Exosomes of Antler Mesenchymal Stem Cells Improve Postoperative Cognitive Dysfunction in Cardiopulmonary Bypass Rats through Inhibiting the TLR2/TLR4 Signaling Pathway

Stem Cells Int. 2020 Mar 26:2020:2134565. doi: 10.1155/2020/2134565. eCollection 2020.


Postoperative cognitive dysfunction (POCD) is a severe complication of cardiopulmonary bypass (CPB) and has common characteristics such as acute cognitive dysfunction, impaired memory, and inattention. Mesenchymal stem cells (MSCs) are multipotent cells that have therapeutic potentials mainly through paracrine action via secreting growth factors and cytokines. Exosomes are one of the important paracrine factors and have been reported as potential cell-free therapy for the treatment of autoimmune and central nervous system disorders.
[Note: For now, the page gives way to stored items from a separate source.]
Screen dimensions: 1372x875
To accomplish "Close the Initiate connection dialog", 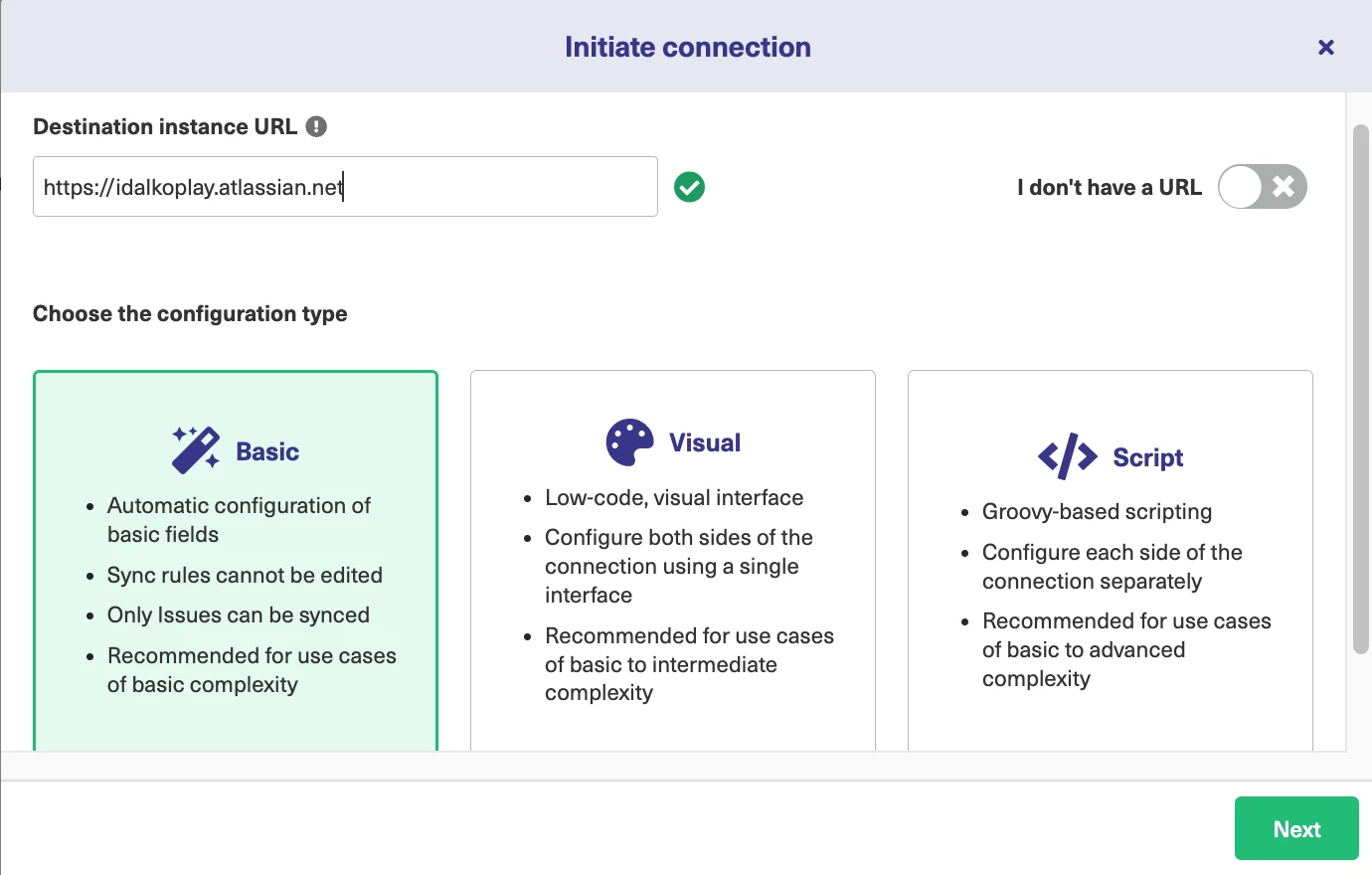I will coord(1325,47).
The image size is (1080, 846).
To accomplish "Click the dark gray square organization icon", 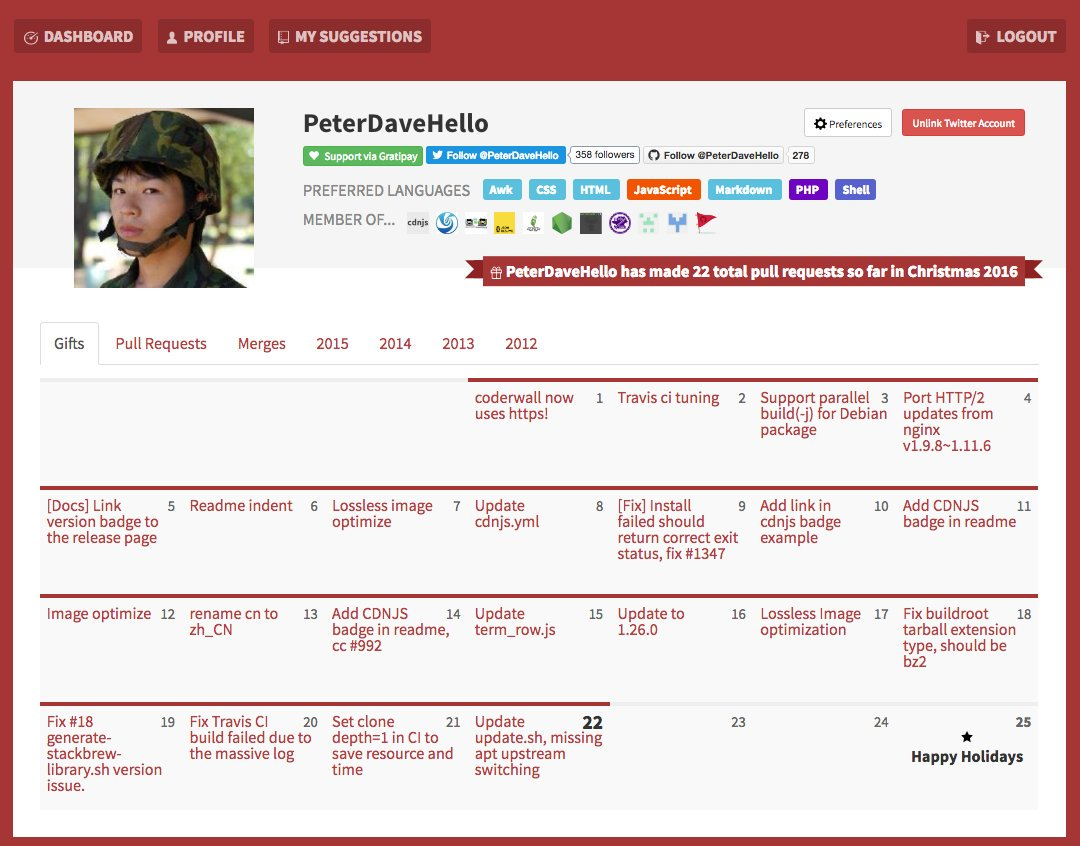I will tap(591, 223).
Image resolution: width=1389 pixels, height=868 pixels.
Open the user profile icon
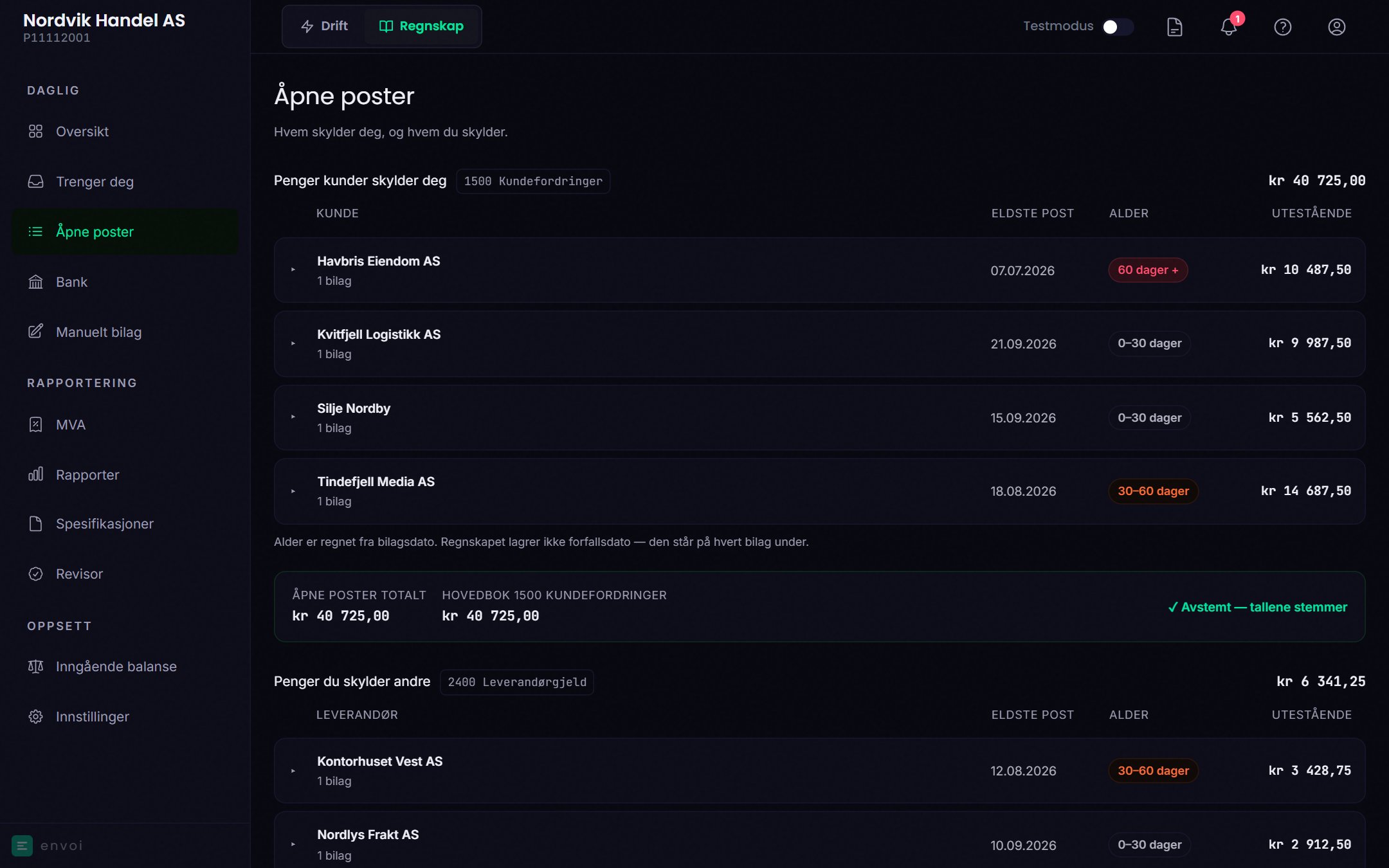pos(1337,27)
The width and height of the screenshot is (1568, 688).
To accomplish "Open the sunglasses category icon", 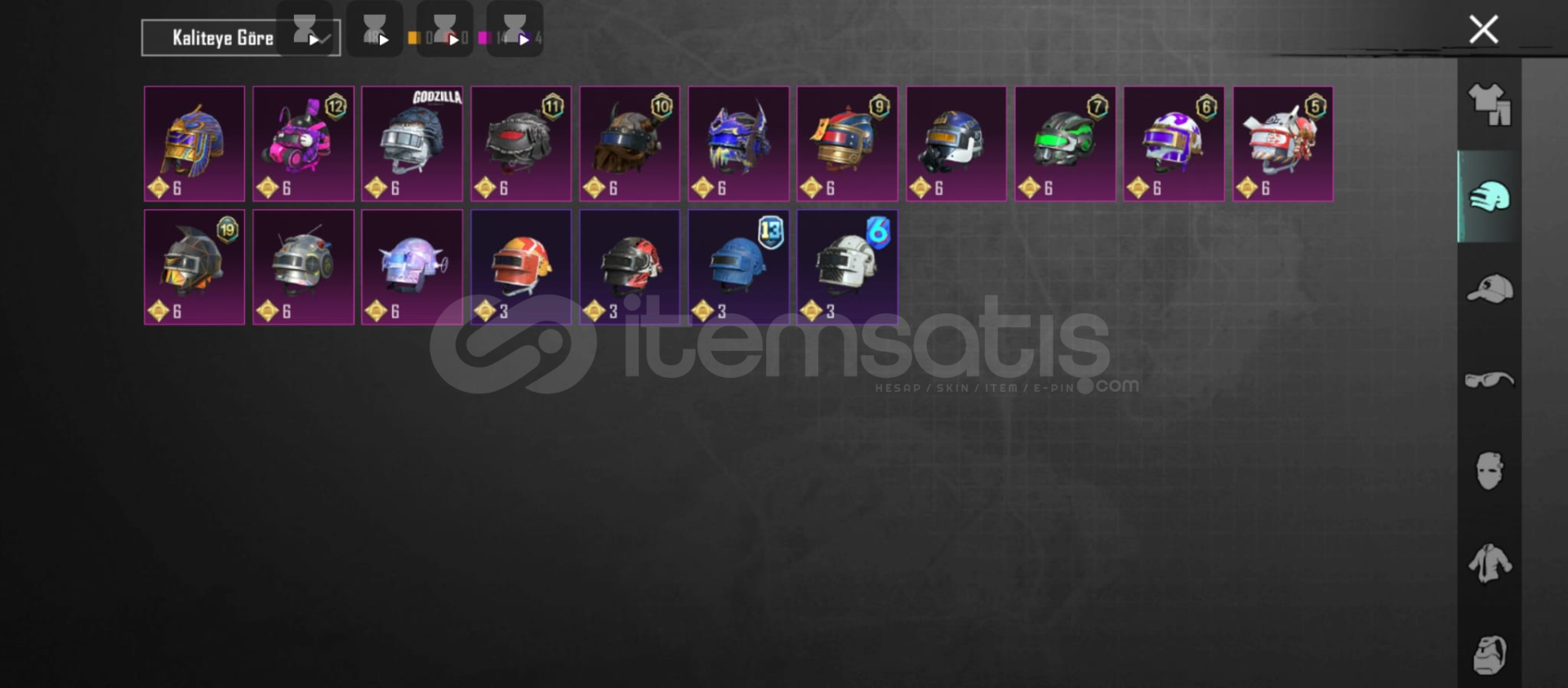I will click(x=1490, y=380).
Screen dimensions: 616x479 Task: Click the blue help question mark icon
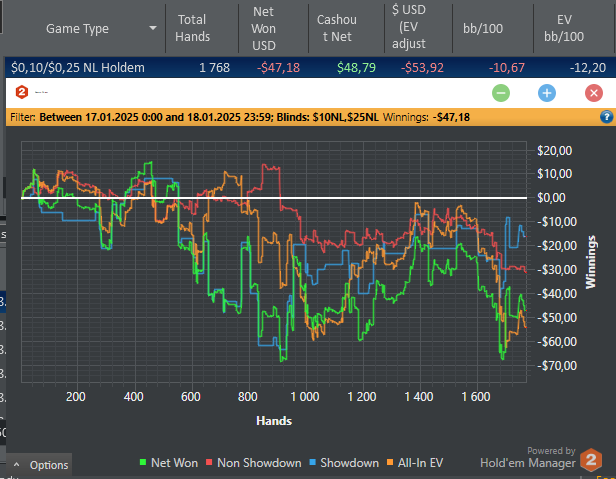pyautogui.click(x=606, y=117)
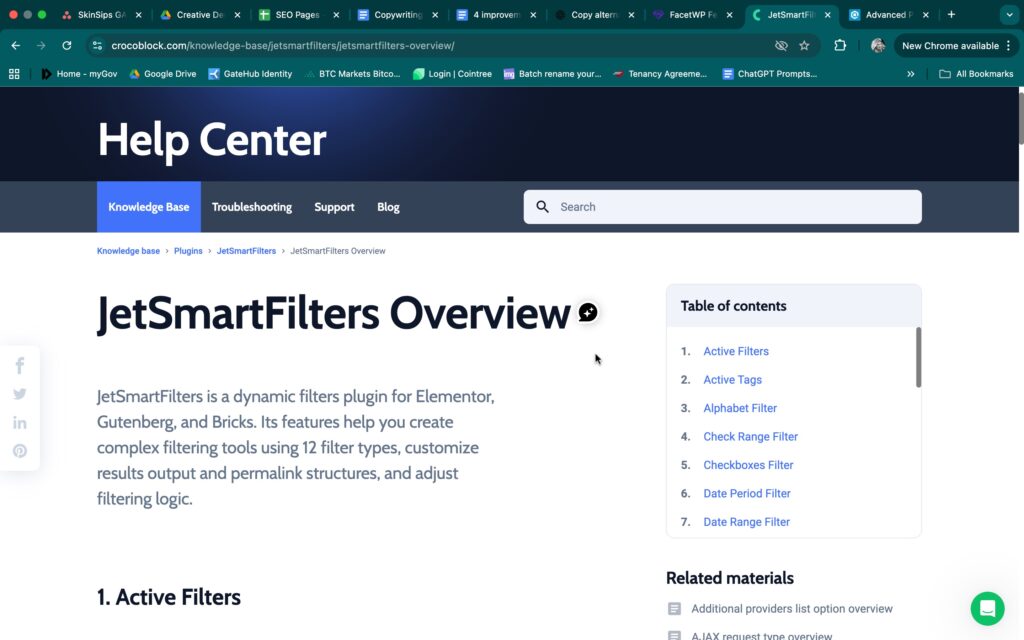Expand the hidden bookmarks overflow chevron
The image size is (1024, 640).
(x=910, y=74)
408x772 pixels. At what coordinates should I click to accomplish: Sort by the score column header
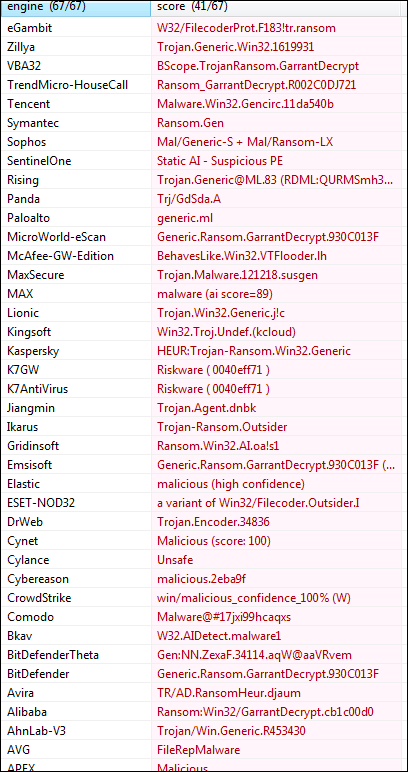coord(279,8)
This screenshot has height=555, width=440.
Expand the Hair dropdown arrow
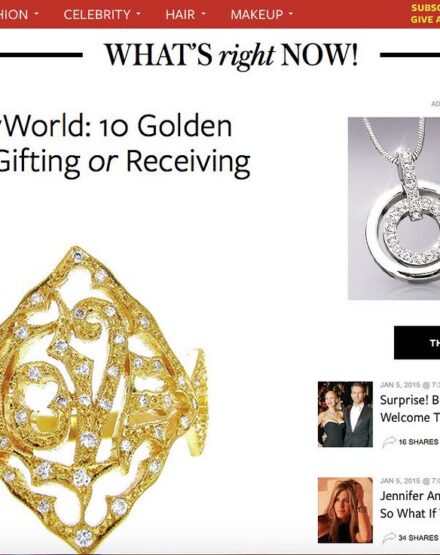tap(203, 14)
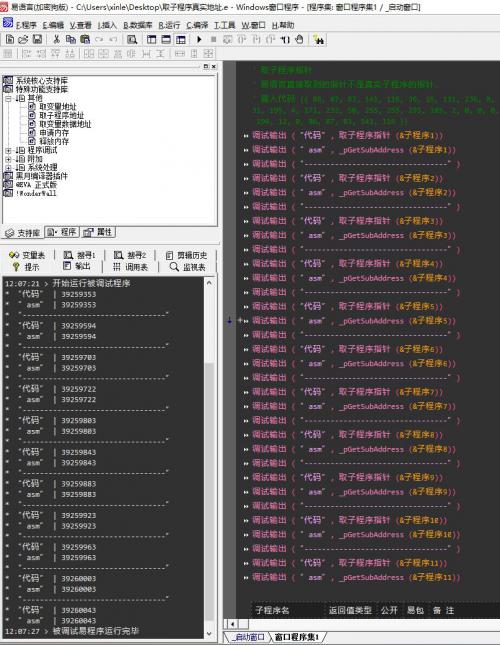The height and width of the screenshot is (645, 500).
Task: Expand the 程序调试 tree node
Action: point(8,150)
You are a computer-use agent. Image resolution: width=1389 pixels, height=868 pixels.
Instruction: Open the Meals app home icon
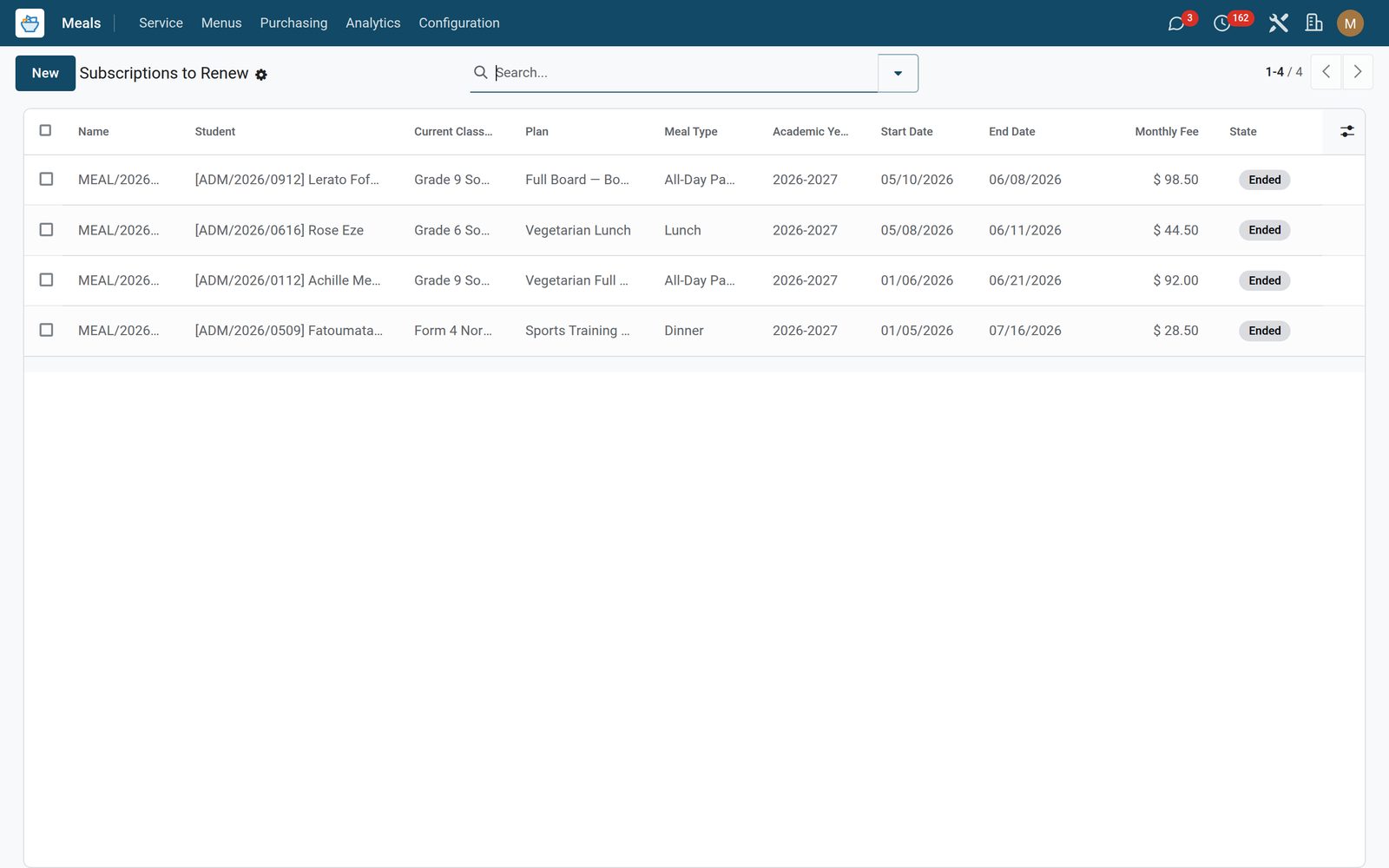(30, 23)
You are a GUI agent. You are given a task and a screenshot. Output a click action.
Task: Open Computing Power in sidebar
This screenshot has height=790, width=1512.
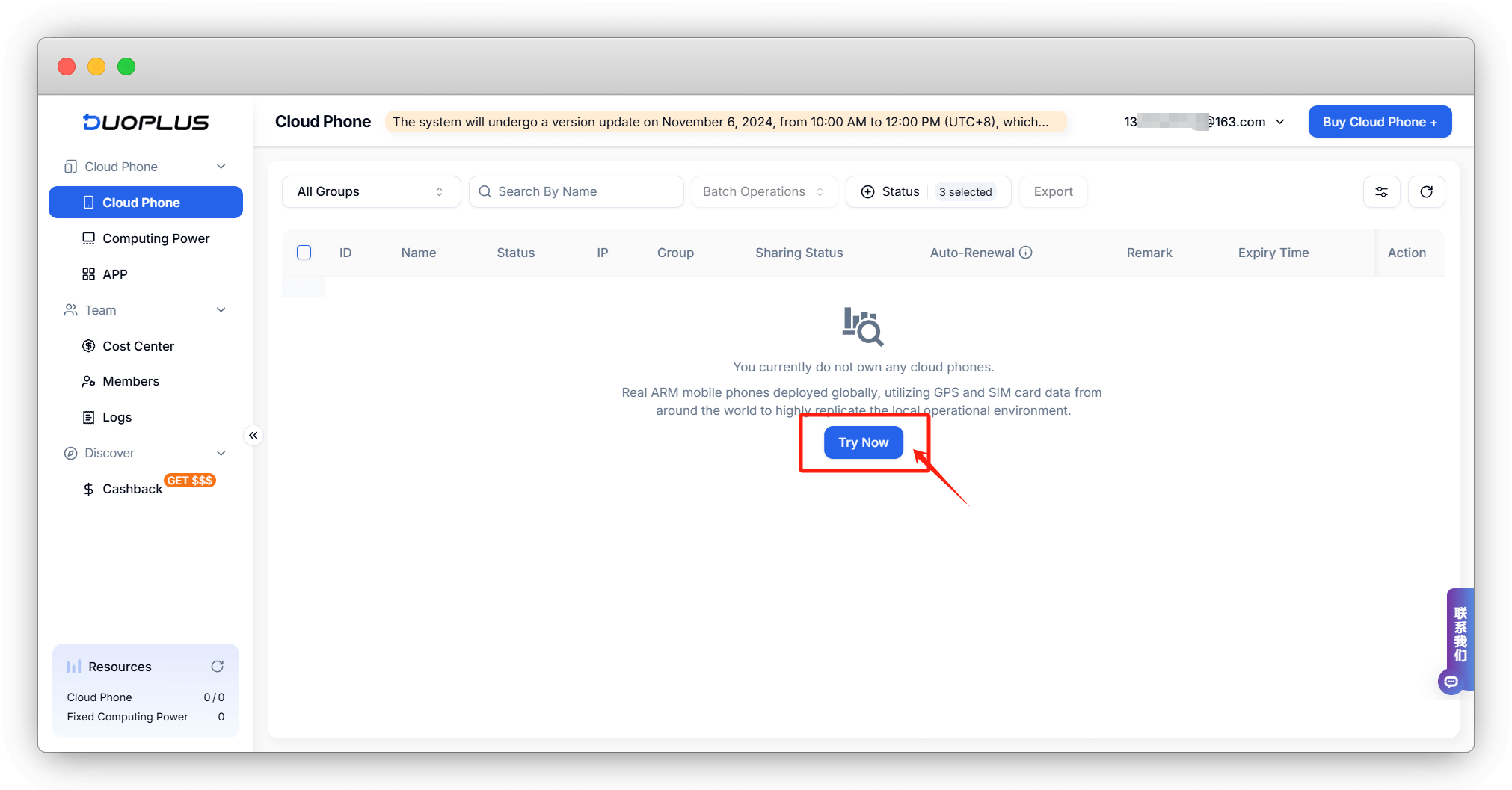click(x=156, y=238)
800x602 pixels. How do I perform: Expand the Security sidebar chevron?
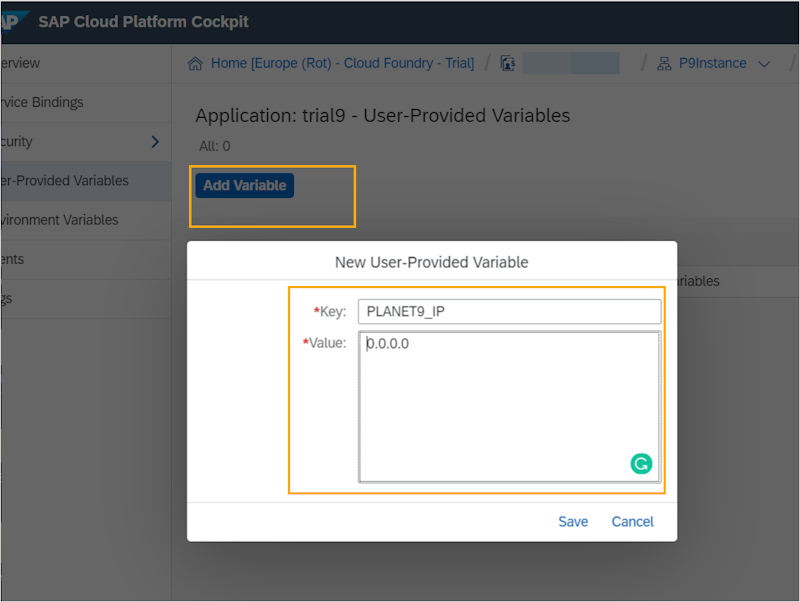(154, 142)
In this study, we examined exosomes derived from antler MSCs (AMSCs) of POCD rats after CPB and evaluated their potential regulatory mechanisms. AMSC-derived exosomes reduced neurological damage and brain damage and prevent apoptosis in CPB rats. Furthermore, AMSC-derived exosomes were found to reduce hippocampal neuronal apoptosis and the expression of TLR2, TLR4, MyD88, and NF-κB in CPB rats. However, the above effects of AMSC-derived exosomes on CPB rats were abolished partially by toll-like receptor 2/4 (TLR2/TLR4) agonist (LPS-EB). In conclusion, AMSC-derived exosomes can improve cognitive function in CPB rats through inhibiting the TLR2/TLR4 signaling pathway.